(Excerpted passage)
........
= Thomas Bilson (MP for Winchester) =

English politician

Sir Thomas Bilson (1592 – c. 1647) was an English politician, serving as MP for Winchester.

==Life==
Bilson was the oldest son of Thomas Bilson, Bishop of Winchester and his wife Anne, daughter of Thomas Mill . He was baptised on 29 February 1592.

He was educated at New College, Oxford, matriculating in 1606; entered Lincoln's Inn in 1609; and accompanied ambassador Sir Stephen Lesieur to Florence in 1609.

Bilson was knighted on 25 October 1613, soon after his father Bishop Bilson had been appointed an additional judge on the commission on the annulment of the marriage of the Countess of Essex to marry the royal favourite Robert Carr. Bishop Bilson supported Carr and the annulment: his son was therefore known as court as "Sir Nullity Bilson".
........
(Goal 1)
Rescale the records between the lines holding "Tap the 'Key" and "pyautogui.click(x=58, y=134)", inclusive, and give only those lines. Multiply every coordinate in the answers by 0.8, round to whole numbers with halves going up, and repeat the requests and all other wording unchanged.

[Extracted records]
........
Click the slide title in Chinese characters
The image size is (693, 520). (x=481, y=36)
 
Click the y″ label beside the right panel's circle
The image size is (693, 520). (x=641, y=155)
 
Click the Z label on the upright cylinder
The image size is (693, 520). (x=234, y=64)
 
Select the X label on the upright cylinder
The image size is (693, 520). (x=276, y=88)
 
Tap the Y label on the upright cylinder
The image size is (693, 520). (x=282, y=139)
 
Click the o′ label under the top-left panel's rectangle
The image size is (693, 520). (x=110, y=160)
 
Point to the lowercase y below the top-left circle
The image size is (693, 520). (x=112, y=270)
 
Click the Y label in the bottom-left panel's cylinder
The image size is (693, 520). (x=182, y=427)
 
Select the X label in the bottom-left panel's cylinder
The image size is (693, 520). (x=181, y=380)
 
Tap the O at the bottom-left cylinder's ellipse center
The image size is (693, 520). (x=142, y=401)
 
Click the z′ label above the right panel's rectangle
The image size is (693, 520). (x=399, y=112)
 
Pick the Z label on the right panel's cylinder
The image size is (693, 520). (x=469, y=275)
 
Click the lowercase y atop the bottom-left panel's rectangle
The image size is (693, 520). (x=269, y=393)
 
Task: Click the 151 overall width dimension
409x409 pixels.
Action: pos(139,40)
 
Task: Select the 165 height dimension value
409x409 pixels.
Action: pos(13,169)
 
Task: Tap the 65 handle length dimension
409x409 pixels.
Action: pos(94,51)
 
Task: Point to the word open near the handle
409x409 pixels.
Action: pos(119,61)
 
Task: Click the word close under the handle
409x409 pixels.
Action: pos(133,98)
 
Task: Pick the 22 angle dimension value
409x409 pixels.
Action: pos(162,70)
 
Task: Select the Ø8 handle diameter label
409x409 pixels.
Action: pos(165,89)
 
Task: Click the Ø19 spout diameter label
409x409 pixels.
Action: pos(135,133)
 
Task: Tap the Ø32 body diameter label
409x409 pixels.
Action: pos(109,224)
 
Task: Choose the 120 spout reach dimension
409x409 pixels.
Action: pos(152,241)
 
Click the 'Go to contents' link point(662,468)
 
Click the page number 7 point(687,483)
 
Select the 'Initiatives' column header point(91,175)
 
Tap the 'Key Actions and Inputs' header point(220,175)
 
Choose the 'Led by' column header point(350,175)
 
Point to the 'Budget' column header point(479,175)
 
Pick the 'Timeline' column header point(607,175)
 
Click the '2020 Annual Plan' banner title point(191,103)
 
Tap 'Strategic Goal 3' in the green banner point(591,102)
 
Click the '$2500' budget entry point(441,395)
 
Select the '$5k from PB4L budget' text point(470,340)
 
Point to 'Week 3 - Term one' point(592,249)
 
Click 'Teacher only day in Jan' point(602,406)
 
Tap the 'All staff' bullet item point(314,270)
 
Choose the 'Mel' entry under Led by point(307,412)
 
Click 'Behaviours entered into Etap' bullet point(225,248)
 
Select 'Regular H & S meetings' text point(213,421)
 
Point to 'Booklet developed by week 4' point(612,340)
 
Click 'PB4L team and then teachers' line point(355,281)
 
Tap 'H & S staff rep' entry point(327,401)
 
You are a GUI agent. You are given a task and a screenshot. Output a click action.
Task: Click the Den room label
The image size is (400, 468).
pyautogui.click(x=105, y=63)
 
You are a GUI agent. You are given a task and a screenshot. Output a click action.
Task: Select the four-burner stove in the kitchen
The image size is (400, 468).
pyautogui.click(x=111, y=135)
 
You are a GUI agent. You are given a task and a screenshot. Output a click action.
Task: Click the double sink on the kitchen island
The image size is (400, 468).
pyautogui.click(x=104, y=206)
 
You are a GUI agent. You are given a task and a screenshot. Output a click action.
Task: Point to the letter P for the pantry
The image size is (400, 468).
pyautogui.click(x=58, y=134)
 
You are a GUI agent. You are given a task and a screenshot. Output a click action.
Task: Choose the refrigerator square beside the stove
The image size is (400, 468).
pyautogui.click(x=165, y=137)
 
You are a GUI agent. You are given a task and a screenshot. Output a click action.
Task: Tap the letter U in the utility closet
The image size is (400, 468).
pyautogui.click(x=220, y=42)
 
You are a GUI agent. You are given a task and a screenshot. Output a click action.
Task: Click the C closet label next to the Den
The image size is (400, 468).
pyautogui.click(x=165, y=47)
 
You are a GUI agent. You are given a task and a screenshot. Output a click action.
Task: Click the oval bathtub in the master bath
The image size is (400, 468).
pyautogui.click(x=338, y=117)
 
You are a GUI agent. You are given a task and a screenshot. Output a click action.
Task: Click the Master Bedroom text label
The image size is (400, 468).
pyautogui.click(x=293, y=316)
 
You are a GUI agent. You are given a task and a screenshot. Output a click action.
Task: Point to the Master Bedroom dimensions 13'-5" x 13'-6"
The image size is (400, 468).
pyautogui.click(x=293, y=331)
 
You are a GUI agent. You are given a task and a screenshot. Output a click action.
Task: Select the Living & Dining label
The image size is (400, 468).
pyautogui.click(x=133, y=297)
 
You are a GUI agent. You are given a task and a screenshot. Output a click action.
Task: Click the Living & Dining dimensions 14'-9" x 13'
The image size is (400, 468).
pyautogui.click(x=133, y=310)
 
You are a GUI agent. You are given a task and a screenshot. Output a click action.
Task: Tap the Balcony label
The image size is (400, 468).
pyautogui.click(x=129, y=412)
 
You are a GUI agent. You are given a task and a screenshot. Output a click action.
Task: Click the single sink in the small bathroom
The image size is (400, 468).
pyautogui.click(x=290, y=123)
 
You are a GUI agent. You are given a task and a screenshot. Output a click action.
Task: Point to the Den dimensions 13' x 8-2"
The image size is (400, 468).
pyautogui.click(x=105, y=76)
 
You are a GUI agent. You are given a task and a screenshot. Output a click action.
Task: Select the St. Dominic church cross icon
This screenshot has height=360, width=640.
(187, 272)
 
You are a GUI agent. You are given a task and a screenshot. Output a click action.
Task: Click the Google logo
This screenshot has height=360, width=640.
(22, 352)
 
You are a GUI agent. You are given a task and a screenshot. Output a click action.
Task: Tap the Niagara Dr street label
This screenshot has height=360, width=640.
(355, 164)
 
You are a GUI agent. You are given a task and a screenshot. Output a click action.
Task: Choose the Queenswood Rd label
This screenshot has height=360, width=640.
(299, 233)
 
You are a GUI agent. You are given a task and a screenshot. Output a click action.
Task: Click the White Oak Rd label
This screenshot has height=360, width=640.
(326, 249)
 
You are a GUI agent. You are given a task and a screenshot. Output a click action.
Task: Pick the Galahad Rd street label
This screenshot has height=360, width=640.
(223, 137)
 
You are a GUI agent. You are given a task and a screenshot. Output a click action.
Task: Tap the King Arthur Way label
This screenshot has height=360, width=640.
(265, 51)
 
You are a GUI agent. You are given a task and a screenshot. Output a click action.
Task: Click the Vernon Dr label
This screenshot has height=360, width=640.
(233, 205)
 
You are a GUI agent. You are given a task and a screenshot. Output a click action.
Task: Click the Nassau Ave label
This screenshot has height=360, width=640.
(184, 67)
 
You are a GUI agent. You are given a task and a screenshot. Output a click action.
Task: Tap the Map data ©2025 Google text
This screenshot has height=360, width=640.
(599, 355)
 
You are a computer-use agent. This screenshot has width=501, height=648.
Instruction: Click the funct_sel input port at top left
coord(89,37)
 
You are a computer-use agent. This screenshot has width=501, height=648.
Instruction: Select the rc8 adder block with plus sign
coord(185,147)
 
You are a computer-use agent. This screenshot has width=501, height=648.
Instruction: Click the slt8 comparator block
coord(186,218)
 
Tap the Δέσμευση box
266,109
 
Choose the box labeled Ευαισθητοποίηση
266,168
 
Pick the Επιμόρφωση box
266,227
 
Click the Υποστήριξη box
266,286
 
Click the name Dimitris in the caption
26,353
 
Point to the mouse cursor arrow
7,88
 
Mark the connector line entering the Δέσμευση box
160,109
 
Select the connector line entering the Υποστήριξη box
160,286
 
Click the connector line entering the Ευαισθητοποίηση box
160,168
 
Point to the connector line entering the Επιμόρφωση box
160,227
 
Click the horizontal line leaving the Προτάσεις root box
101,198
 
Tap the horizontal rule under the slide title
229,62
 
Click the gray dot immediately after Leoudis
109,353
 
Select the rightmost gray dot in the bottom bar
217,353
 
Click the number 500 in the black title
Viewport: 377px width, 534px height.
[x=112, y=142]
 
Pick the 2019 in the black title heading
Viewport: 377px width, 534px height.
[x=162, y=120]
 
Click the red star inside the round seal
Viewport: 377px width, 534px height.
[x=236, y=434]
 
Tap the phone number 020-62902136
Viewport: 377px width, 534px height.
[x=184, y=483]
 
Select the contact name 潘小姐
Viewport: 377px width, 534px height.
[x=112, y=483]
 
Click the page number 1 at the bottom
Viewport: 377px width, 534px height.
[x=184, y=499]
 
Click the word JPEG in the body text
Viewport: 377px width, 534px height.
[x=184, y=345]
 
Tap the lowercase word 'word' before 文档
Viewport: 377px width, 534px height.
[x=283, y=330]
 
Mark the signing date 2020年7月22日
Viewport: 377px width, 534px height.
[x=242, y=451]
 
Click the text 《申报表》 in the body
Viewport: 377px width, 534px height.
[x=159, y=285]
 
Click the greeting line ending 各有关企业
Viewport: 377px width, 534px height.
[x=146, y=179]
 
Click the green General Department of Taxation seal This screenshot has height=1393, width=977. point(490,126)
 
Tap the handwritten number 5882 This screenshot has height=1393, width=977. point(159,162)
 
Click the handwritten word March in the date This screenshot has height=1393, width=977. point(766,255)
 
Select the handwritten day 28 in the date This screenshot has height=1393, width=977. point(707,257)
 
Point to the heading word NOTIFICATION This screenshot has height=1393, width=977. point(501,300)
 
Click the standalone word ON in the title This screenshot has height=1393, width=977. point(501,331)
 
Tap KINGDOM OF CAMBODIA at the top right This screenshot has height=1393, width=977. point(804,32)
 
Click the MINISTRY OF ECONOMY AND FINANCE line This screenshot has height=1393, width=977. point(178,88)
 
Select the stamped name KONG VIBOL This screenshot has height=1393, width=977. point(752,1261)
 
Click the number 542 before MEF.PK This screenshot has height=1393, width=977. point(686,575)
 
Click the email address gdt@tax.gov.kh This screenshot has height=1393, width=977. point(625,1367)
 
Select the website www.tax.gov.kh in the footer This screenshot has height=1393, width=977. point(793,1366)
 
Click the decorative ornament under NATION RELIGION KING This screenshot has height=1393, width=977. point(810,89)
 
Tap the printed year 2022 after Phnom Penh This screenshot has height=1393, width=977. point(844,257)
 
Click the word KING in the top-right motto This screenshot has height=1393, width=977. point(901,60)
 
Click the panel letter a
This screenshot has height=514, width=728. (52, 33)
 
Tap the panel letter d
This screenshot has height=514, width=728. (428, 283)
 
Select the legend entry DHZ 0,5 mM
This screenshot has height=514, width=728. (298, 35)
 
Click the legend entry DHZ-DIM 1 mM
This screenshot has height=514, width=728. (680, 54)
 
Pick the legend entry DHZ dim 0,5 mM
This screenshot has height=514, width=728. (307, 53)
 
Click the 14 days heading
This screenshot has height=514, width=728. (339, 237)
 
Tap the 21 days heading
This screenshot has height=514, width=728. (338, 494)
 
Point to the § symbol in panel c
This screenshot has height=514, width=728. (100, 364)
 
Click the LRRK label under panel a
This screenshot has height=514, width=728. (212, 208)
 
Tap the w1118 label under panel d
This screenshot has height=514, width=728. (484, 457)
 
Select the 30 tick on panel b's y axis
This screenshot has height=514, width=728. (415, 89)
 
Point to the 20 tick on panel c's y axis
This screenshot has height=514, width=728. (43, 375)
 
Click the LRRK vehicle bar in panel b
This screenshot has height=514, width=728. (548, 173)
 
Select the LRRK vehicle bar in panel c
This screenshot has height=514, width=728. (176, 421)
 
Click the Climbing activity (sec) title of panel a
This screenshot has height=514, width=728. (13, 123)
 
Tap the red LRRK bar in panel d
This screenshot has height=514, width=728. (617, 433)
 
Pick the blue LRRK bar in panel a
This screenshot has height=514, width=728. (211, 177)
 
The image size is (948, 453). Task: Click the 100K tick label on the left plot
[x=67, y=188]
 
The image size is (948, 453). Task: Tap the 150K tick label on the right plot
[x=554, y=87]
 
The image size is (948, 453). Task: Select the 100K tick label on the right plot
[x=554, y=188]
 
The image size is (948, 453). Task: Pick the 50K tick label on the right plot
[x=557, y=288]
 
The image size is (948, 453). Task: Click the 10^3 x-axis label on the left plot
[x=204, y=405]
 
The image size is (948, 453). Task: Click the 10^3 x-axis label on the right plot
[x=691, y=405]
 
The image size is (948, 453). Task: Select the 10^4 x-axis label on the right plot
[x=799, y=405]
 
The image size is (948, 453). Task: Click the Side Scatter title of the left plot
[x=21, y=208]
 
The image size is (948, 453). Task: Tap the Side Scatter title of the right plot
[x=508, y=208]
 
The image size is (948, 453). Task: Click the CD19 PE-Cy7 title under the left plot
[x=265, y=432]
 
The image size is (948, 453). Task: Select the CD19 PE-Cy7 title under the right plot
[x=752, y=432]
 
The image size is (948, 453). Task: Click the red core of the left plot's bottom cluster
........
(Goal 2)
Answer these from the Thomas Bilson article:
(a) On what date was Bilson baptized?
(b) At which Oxford college was he educated?
(c) On what date was he knighted?

(Correct response 1)
Tap the 'Key Actions and Inputs' header point(176,140)
 
Choose the 'Led by' column header point(280,140)
 
Point to the 'Budget' column header point(383,140)
 
Pick the 'Timeline' column header point(486,140)
 
Click the '2020 Annual Plan' banner title point(153,82)
 
Tap 'Strategic Goal 3' in the green banner point(473,82)
 
Click the '$2500' budget entry point(353,316)
 
Select the '$5k from PB4L budget' text point(376,272)
 
Point to 'Week 3 - Term one' point(474,199)
 
Click 'Teacher only day in Jan' point(482,325)
 
Tap the 'All staff' bullet item point(251,216)
 
Choose the 'Mel' entry under Led by point(246,330)
 
Click 'Behaviours entered into Etap' bullet point(180,198)
 
Select 'Regular H & S meetings' text point(170,337)
 
Point to 'Booklet developed by week 4' point(490,272)
 
Click 'PB4L team and then teachers' line point(284,225)
 
Tap 'H & S staff rep' entry point(262,321)
 
You are a GUI agent. You are given a task and a screenshot. Output a click action.
Task: Click the Den room label
The image size is (400, 468).
pyautogui.click(x=84, y=50)
 
You are a GUI agent. You are given a task and a screenshot. Output a click action.
Task: Select the four-burner stove in the kitchen
The image size is (400, 468).
pyautogui.click(x=89, y=108)
 
You are a GUI agent. You are given a task and a screenshot. Output a click action.
Task: Click the double sink on the kitchen island
The image size is (400, 468).
pyautogui.click(x=83, y=165)
 
You are a GUI agent. You are given a task and a screenshot. Output a click action.
Task: Point to the letter P for the pantry
The image size is (400, 468).
pyautogui.click(x=46, y=107)

(Correct response 2)
(a) 29 February 1592
(b) New College
(c) 25 October 1613